> _About this task_: Your task is to copy every line of the entries that holds the word "Serie".

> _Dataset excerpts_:
== Segment start ==
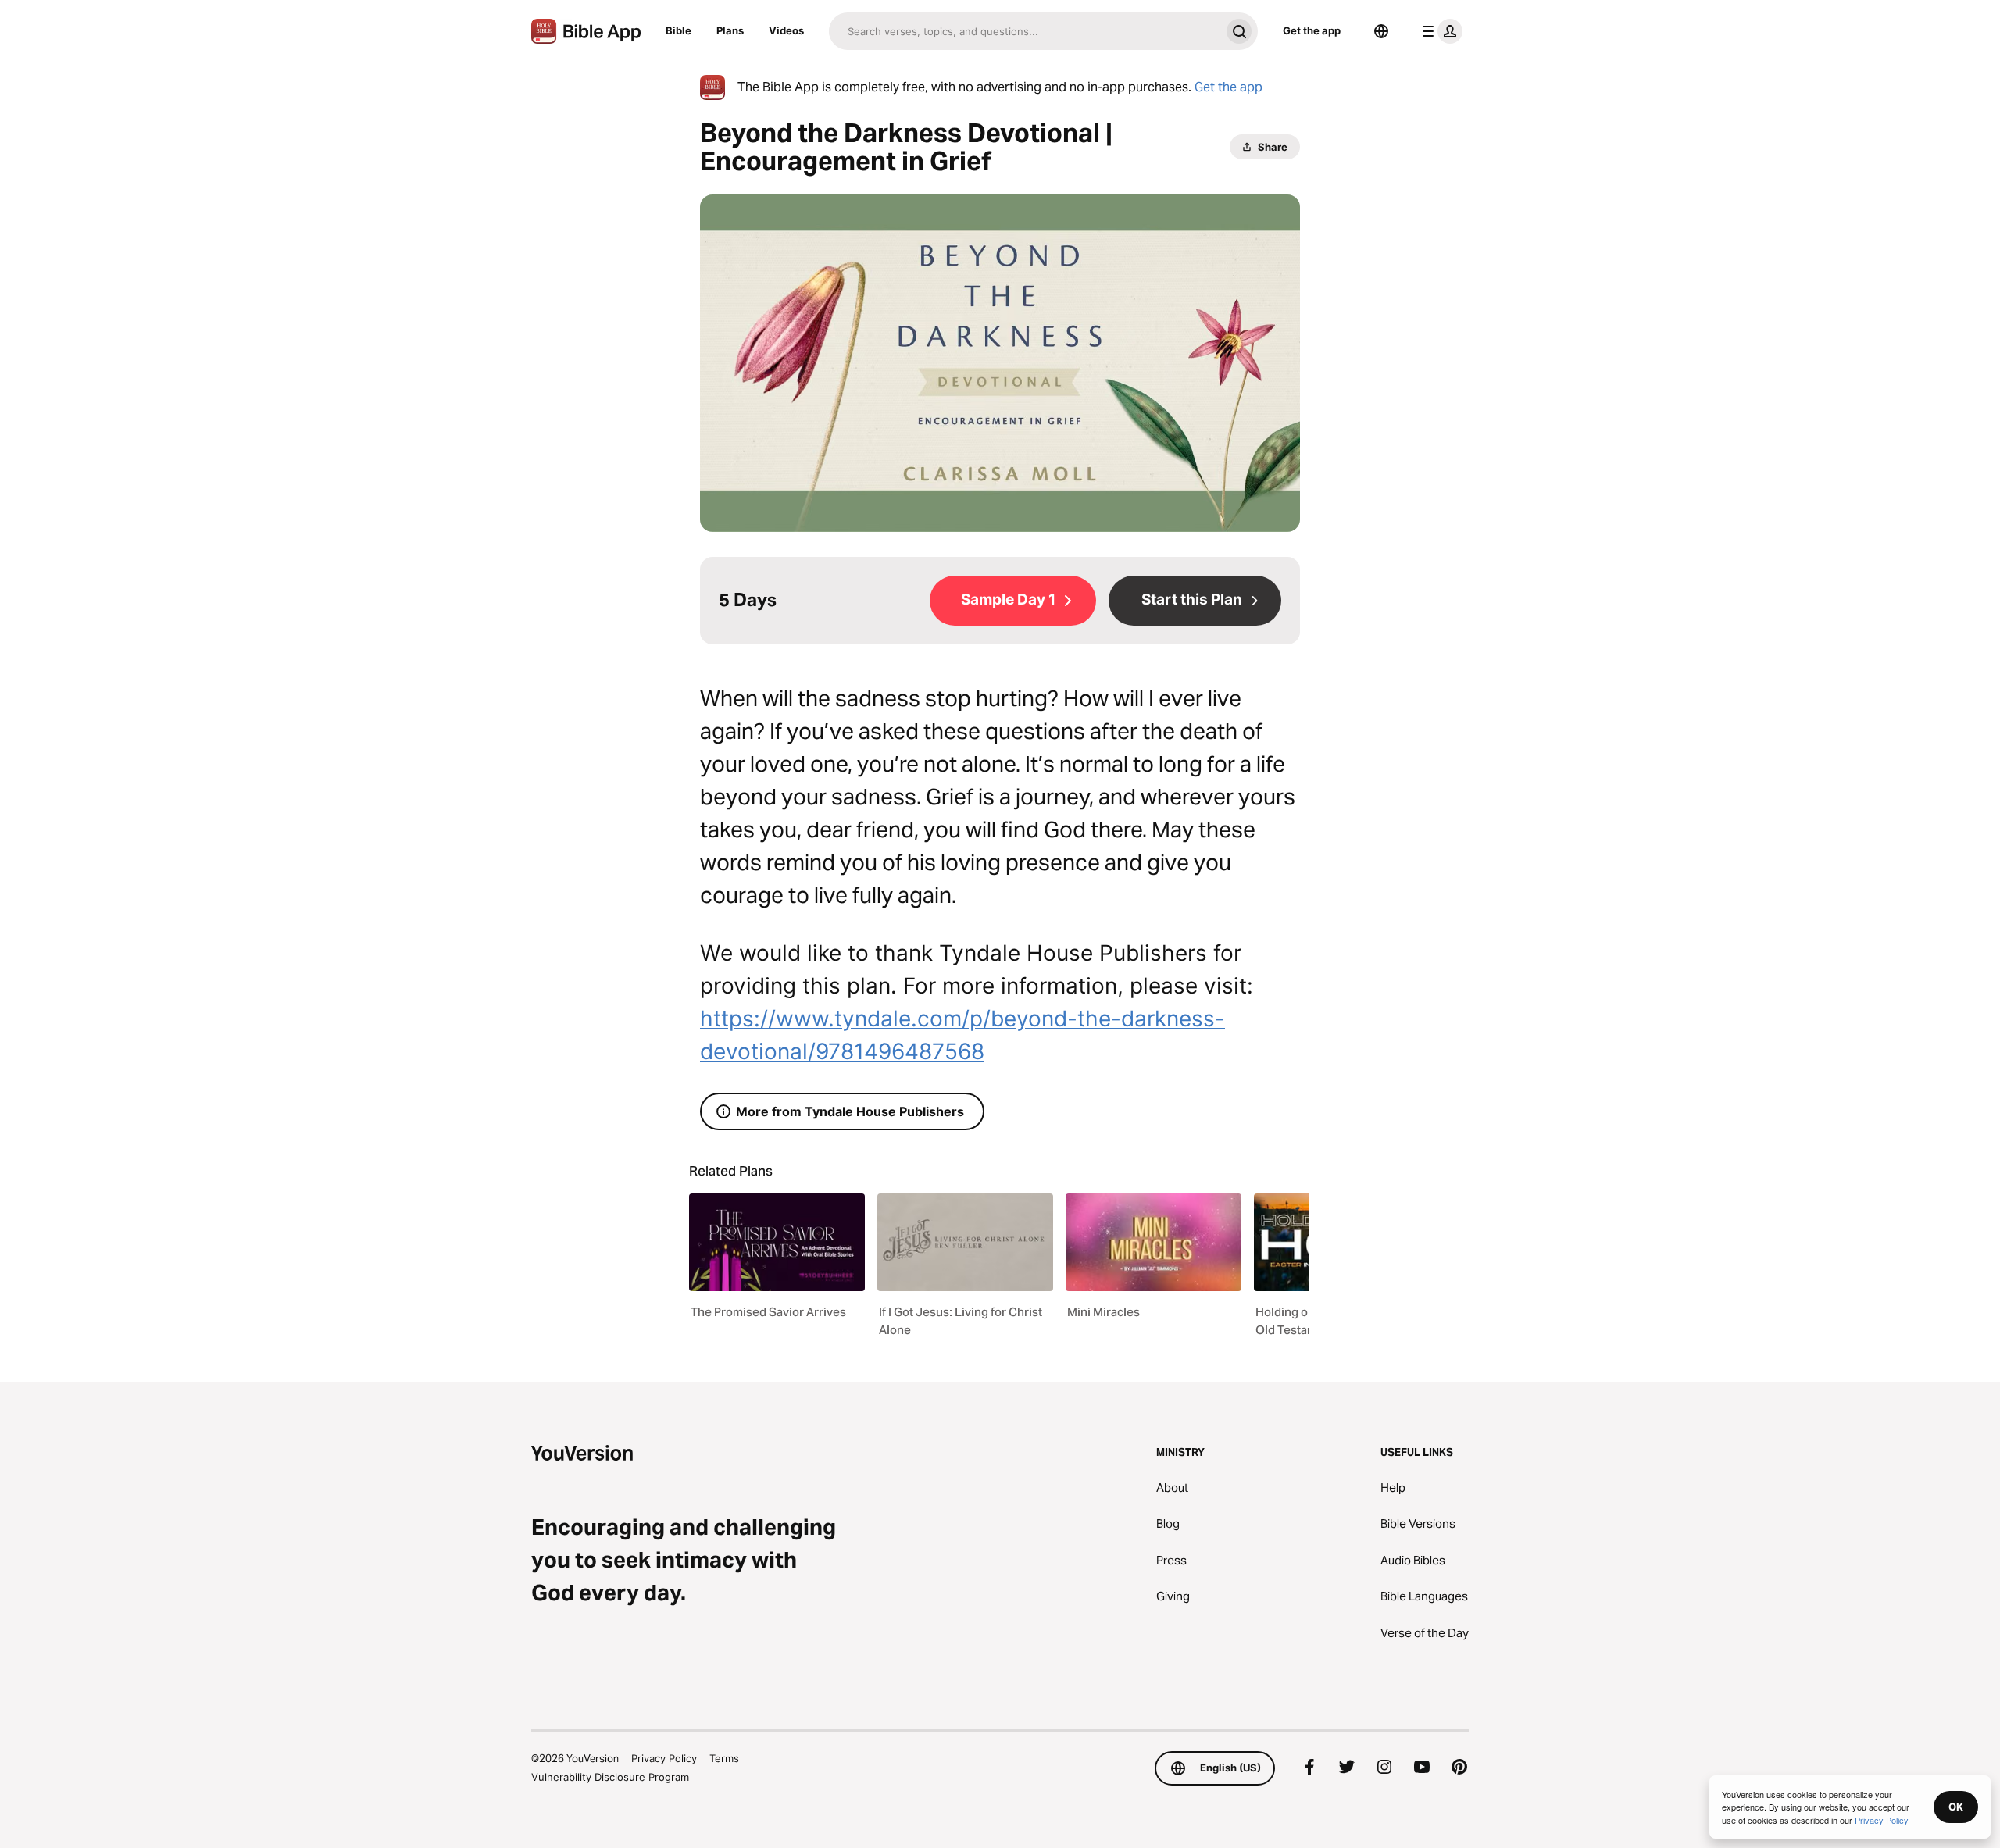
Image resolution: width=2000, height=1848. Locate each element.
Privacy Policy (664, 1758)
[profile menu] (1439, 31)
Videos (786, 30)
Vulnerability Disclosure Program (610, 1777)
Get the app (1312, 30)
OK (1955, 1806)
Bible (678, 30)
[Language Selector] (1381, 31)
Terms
== Segment end ==
== Segment start ==
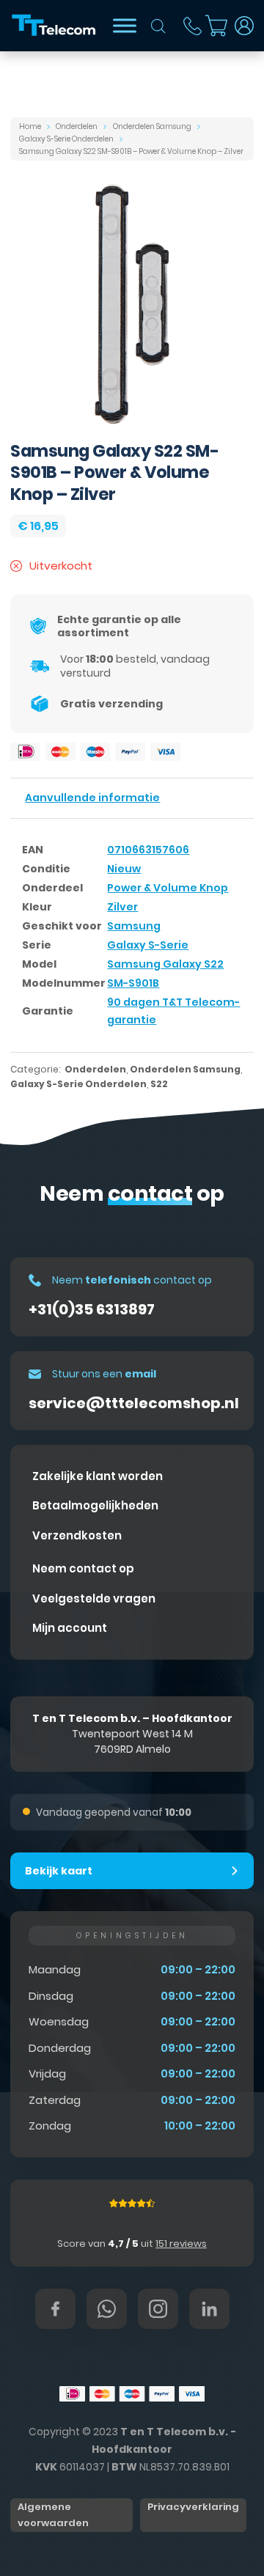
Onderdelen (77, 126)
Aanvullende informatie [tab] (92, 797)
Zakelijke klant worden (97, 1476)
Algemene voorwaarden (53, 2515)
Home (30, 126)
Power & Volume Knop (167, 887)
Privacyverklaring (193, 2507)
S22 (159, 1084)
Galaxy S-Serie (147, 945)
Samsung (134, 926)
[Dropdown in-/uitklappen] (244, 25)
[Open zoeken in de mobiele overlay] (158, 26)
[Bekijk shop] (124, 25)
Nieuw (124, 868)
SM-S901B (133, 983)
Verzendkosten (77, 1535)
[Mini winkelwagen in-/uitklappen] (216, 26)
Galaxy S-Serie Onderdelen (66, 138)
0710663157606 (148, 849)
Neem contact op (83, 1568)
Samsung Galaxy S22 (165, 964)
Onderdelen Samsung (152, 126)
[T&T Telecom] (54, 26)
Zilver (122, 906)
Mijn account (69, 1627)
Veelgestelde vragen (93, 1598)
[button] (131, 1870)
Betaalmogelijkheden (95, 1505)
== Segment end ==
== Segment start ==
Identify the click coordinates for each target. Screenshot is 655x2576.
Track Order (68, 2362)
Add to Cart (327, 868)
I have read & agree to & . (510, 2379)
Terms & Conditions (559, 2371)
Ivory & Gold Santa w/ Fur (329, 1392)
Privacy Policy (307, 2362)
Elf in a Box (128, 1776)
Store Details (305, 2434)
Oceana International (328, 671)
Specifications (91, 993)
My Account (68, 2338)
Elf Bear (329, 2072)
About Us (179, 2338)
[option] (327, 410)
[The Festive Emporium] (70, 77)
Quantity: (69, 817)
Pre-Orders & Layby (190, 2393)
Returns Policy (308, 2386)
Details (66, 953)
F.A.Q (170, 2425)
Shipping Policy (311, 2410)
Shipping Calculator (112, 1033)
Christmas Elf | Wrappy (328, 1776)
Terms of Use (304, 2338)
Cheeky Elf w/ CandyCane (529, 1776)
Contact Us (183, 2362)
== Segment end ==
> _Exercise answer_:
Galaxy S-Serie (147, 945)
Galaxy S-Serie Onderdelen (66, 138)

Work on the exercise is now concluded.